本文:
^^^^^^^^^^^^^^^^

TNF-α刺激によるMMP-3産生に及ぼすRac1の影響

抄録

目的:歯髄組織ではう蝕の進行に伴い,TNF-αなどの炎症性サイトカインが産生され,歯髄炎が惹起される.刺激を受けた歯髄組織では細胞外マトリックス分解酵素であるマトリックスメタロプロテアーゼ(MMPs)などが産生され,歯髄組織を破壊し病態が進行する.歯髄炎の発症機序を解明することは,歯髄の保存のために重要であると考える.small G proteinは,炎症に深くかかわっているタンパク質として知られている.そこで今回,ヒト歯髄由来線維芽細胞におけるTNF-α刺激によるMMP-3産生に対するsmall G proteinの関与について検討した.材料と方法:実験については,大阪歯科大学医の倫理委員会において承認を得た(大歯医倫110751号).ヒト歯髄由来線維芽細胞を初代培養し以下の実験に用いた.ヒト歯髄由来線維芽細胞をα-MEM(serum-free)にて培養後,TNF-α(0,5,10,20,50,100ng/ml)およびRac1 inhibitor(NSC23766)を添加し,24時間共培養を行った.刺激終了後,上清中のMMP-3の産生およびp38のリン酸化をウェスタンブロット法にて検討した.また,培養上清を1mg/mlのgelatinを加えたSDS-PAGEに供し電気泳動を行い,Comassie blueにて染色後Destain bufferにて脱染色し,ザイモグラフィー法にて検討した.結果:ヒト歯髄由来線維芽細胞においてTNF-α濃度依存性にMMP-3の産生は増強したが,MMP-2の産生に影響は認められなかった.次に,TNF-α刺激により増強したMMP-3の産生およびp38のリン酸化は,Rac1阻害剤であるNSC23766により有意に増強した.結論:以上より,ヒト歯髄由来線維芽細胞においてTNF-α刺激によるMMP-3の産生はsmall G proteinのRac1が関与していることが示唆された.

^^^^^^^^^^^^^^^^

提供情報:
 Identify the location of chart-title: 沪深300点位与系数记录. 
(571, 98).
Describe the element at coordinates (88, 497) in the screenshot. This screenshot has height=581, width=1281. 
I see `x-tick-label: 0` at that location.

^^^^^^^^^^^^^^^^

作業内容: 本文によると、ヒト歯髄由来線維芽細胞にTNF-αとRac1阻害剤を添加したあと、何時間共培養しましたか。 一覧は本文とは別の資料です。

回答: 24時間共培養しました。